Source extract -
--- START ---

# Electric Chair



## jrzmac (Aug 22, 2006)

Finally getting my electric chair together. started it about 2 or 3 years ago. finally built the chair end of it. still needs some sanding and stain. now i need to get a pair of stage hands, and a few other odds and ends. (smoke etc.)


----------



## krypt (Oct 25, 2005)

DAAAAAMN! Thats creepy!


----------



## slightlymad (May 25, 2006)

Nice movement


----------



## Richie (Jan 4, 2007)

I freak'n love it


----------



## Lilly (Jun 13, 2006)

Thats pretty cool ...


----------



## ScareFX (Aug 18, 2004)

It's looking good jrzmac.


----------



## Dr Morbius (Sep 21, 2004)

That's Terrific movement! Any details you could share on the mech?


----------



## jrzmac (Aug 22, 2006)

no how to or anything, but i did put some pics together so you can see the guts. basically a 2" cylinder attached from say his stomach to his crotch. a sprind on his spine so he can bounce back. not the most professional job but i think he'll do. a puppet master controls the whole jerking motion. tap the button to however you want it to go and it repeats what you put in.

--- END ---

Dataset section -
--- START ---

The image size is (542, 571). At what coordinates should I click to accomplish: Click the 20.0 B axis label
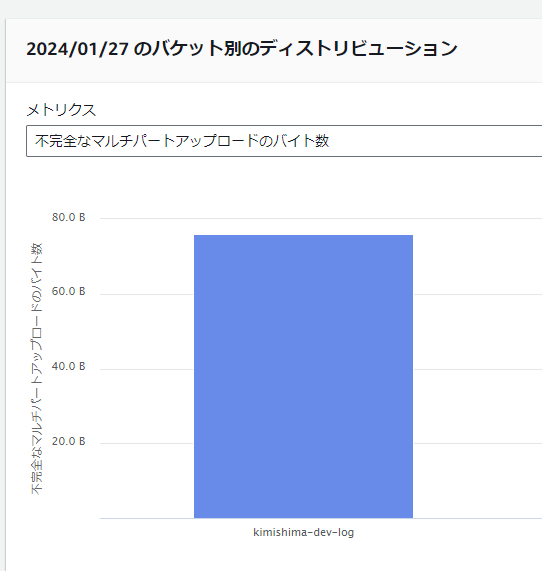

--- END ---

Exercise objective - Please give the part of the electric chair thread that begins at the words "# Electric Chair" and stops after "(Oct 25, 2005)", changing "smoke" to "fog". The material above stands apart from the electric chair thread.

Full solution -
# Electric Chair



## jrzmac (Aug 22, 2006)

Finally getting my electric chair together. started it about 2 or 3 years ago. finally built the chair end of it. still needs some sanding and stain. now i need to get a pair of stage hands, and a few other odds and ends. (fog etc.)


----------



## krypt (Oct 25, 2005)